In “The Proof of God: The Debate That Shaped Modern Belief” (Atlas, 217 pages, $20), Larry Witham describes how the medieval theologian Anselm of Bec — better known as St. Anselm of Canterbury (1033-1109) — first hit upon his unusual argument, and how it has intrigued, and divided, philosophers from his own time to the present. The argument has enjoyed a surprisingly stubborn life and it continues to puzzle. By using it as a touchstone, Mr. Witham is able to provide brisk but cogent accounts of philosophers as diverse as Aquinas and Kant (who rejected it), Duns Scotus and Descartes (who accepted it), and, finally, Wittgenstein (who dismissed its very premises).
Anselm’s reasoning seems simple. Suppose I say, “God does not exist.” When I use the word “God,” I must have some notion of what the word “God” means. But God is by definition the greatest of beings, so great in fact that nothing greater than him can be conceived. If such a being existed only in my mind, he wouldn’t be the greatest of beings. Something else, which exists outside my mind, would automatically be greater since actual being is superior to mere mental being. Thus, if I say, “God does not exist,” I contradict myself. The notion of God, the word “God” itself, irresistibly denotes the existence of “something than which nothing greater can be thought,” as Anselm put it. The very fact that I can conceive of God proves that he exists.
This is an ingenious argument, but it seems a bit slick; we sense a fallacy without quite being able to nail it. A logician by training, Anselm wanted to devise a proof for God’s existence that would compel assent because it depended not on external evidence, such as the order of things in nature, but on the operation of the mind itself. (Ontology is the study of being, of existence as such; the proof is “ontological” because it establishes God’s existence on the basis of our very understanding of the notion.) The insight came to Anselm in the year 1078 in the monastery of Bec in Normandy. As his faithful biographer and companion Eadmer reports, “one night during matins the grace of God illumined his heart, the whole matter became clear to his mind, and a great joy and exultation filled his inmost being.” When Anselm published his argument in his “Proslogion,” the second of his three great theological works, Gaunilo, a monk at a neighboring monastery, objected. Just because I can think of something doesn’t mean that it exists, he argued: I can think of the “Blessed Isles,” but they exist only in my mind. Humans, Gaunilo insisted, can speak only of “finite things.” God is beyond our subtlest reasonings.
Anselm didn’t develop his proof because he doubted God’s existence. His motto was “faith seeking understanding.” Belief did not depend on reason, but reason could clarify belief and strengthen it. As Mr. Witham shows, however, Anselm’s argument touches on any number of slippery issues central to philosophy. Are words simply convenient signs or do they correspond to the essences of things? Are abstract concepts, such as justice or existence, merely names, little more than useful fictions that enable us to bandy categories, or do they exist in themselves as ideal templates of reality? If philosophy is only a “language game,” as some modern thinkers hold, is it pointless to speak of “existence,” let alone to try to prove the existence of God?
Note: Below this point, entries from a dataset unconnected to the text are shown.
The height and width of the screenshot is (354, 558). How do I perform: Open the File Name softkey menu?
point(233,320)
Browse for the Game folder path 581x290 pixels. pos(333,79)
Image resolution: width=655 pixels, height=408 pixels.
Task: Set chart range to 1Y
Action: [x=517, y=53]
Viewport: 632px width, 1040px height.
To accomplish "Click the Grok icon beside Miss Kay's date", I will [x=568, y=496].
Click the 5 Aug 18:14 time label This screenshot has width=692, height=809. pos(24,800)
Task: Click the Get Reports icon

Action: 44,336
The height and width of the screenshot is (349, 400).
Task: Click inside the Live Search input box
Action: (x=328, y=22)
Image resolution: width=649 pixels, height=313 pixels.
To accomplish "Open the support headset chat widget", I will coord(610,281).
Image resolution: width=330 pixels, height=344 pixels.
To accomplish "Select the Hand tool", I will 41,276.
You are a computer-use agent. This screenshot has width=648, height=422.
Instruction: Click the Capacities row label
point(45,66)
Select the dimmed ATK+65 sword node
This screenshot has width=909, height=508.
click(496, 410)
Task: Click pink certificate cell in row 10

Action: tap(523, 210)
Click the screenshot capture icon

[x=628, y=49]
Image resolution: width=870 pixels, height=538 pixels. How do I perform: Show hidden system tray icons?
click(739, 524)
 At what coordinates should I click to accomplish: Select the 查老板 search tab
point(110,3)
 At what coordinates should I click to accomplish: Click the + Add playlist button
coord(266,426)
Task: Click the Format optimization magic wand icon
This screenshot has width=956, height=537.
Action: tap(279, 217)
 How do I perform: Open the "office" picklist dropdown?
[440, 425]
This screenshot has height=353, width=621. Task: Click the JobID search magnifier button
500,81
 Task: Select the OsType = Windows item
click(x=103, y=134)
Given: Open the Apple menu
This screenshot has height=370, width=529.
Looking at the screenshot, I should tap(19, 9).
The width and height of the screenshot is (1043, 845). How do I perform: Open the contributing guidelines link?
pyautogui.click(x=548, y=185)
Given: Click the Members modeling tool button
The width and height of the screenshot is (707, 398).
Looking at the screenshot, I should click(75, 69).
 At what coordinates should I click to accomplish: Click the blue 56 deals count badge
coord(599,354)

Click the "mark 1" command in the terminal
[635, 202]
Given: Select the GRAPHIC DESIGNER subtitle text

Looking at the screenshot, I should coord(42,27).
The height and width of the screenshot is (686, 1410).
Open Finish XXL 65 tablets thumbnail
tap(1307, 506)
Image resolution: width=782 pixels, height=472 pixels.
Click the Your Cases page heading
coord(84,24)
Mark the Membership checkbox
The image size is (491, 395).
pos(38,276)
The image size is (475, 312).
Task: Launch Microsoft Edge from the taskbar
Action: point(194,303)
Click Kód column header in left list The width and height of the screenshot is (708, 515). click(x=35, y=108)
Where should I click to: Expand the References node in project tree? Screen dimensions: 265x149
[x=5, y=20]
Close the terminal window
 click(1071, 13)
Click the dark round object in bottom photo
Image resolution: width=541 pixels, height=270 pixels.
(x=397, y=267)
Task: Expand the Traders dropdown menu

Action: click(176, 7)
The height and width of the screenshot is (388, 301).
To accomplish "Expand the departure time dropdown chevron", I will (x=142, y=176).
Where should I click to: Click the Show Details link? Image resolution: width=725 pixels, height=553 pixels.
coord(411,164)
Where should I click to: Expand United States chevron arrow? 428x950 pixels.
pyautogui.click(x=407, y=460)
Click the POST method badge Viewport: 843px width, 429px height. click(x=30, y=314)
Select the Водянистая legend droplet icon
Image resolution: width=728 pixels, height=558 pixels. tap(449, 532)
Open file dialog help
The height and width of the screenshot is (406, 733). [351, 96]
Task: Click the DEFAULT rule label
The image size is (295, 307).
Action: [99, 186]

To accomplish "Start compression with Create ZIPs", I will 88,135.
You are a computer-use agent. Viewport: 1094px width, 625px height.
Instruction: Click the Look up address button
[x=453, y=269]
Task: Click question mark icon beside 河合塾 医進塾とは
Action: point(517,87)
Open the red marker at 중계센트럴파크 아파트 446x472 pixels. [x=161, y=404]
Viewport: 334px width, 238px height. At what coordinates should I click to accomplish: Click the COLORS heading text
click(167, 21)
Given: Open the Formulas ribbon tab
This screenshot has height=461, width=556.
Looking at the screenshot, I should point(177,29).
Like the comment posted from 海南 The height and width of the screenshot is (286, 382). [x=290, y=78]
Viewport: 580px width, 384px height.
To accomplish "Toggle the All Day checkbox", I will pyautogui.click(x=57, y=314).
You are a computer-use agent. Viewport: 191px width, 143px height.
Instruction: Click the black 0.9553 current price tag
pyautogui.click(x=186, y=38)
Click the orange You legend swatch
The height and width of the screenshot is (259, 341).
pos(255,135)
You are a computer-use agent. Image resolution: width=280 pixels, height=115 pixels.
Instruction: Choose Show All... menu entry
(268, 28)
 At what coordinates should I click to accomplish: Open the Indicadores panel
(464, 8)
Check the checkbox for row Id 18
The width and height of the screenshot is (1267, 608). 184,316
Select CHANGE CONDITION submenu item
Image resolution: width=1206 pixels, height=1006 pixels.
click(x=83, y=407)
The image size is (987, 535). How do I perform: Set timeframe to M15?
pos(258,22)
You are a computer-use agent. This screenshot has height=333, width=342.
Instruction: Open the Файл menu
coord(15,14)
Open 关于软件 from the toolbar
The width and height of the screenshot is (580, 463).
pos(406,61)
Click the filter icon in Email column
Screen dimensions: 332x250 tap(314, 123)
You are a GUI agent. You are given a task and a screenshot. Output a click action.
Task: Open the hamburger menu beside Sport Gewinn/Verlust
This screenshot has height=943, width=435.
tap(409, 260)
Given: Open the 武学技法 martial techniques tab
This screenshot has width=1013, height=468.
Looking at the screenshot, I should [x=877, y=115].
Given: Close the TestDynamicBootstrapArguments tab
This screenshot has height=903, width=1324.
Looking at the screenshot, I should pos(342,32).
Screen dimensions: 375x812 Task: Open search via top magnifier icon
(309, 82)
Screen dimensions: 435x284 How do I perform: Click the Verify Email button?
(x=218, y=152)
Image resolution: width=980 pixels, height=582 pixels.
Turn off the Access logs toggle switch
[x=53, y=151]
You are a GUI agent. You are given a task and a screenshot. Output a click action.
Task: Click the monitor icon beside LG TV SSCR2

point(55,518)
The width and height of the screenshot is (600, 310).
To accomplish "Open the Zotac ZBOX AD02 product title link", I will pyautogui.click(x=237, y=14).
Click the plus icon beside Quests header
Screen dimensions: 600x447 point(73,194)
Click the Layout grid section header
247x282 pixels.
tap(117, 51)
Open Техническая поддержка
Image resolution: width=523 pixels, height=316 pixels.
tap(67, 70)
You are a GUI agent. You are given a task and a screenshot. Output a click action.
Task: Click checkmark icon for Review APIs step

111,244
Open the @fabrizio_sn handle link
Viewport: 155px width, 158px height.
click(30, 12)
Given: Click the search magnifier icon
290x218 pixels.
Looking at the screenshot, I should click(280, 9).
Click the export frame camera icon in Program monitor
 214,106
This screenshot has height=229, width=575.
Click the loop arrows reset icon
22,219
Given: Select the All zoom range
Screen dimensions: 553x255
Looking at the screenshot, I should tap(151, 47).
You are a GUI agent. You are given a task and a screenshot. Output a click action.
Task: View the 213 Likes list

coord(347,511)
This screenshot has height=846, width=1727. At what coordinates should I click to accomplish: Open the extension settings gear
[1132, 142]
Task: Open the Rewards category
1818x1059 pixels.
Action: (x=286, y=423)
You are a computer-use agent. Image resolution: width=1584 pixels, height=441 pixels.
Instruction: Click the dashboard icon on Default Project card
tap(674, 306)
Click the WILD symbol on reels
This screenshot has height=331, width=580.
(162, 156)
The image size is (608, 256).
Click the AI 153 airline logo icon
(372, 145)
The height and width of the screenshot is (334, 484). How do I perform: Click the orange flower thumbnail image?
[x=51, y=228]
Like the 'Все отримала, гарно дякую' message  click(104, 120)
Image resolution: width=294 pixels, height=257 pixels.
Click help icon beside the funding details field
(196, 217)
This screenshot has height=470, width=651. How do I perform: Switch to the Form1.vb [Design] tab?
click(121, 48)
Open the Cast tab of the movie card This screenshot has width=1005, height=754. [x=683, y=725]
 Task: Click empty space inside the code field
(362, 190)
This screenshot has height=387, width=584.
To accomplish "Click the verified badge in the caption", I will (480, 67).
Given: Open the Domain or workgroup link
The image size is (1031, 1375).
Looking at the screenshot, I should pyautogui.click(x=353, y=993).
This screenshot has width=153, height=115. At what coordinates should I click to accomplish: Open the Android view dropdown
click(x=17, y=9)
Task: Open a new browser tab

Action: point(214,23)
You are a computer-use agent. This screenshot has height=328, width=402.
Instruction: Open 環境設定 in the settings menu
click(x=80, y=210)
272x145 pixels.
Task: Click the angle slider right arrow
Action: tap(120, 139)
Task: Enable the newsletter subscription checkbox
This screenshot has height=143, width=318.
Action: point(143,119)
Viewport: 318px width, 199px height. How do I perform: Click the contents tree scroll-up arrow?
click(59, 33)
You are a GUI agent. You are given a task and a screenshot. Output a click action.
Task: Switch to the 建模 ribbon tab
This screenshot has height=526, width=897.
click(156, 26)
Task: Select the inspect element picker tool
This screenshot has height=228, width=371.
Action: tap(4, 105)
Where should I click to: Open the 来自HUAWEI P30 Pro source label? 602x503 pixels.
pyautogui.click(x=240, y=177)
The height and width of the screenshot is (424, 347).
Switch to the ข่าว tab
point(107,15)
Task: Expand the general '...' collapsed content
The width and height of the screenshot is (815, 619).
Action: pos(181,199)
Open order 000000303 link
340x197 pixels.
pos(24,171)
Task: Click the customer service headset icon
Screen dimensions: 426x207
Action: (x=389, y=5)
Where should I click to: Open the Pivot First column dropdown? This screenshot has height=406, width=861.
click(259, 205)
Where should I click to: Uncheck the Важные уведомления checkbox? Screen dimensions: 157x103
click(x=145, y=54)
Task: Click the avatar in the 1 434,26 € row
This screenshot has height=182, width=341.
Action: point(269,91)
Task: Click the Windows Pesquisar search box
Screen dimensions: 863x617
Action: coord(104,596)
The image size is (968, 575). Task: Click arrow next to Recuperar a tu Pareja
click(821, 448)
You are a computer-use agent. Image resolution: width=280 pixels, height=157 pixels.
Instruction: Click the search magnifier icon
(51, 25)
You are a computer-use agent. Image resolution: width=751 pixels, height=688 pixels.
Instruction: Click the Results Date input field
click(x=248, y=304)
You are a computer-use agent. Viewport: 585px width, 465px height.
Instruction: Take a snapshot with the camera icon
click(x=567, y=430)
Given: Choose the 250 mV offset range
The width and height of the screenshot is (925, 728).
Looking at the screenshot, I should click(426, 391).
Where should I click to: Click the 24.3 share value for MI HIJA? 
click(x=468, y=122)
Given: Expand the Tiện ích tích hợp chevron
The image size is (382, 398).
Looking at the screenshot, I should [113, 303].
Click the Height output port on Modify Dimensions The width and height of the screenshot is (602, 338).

Mr. Witham’s book could have been dry but he enlivens every page. He accomplishes this not only by showing the subtle dynamism of Anselm’s thought, but by embedding him, and his successors, firmly in their times. Anselm himself comes through as a man of hard-won serenity in an age of upheaval. He weathered the Norman invasion only to find himself caught between king and pope in the long-drawn-out investiture conflict. A logician to the core, he could scribble on a margin, “Listen! I think I hear the distant rumble of a contradiction,” but he could also speak movingly of the “terror” he experienced when he examined his own heart. When he addressed his reader, in the “Proslogion,” as “Insignificant man!” he was addressing himself. He saw himself as the least of creatures. Perhaps only that awareness, sharpened by reason, could open his mind to the largest thought of all.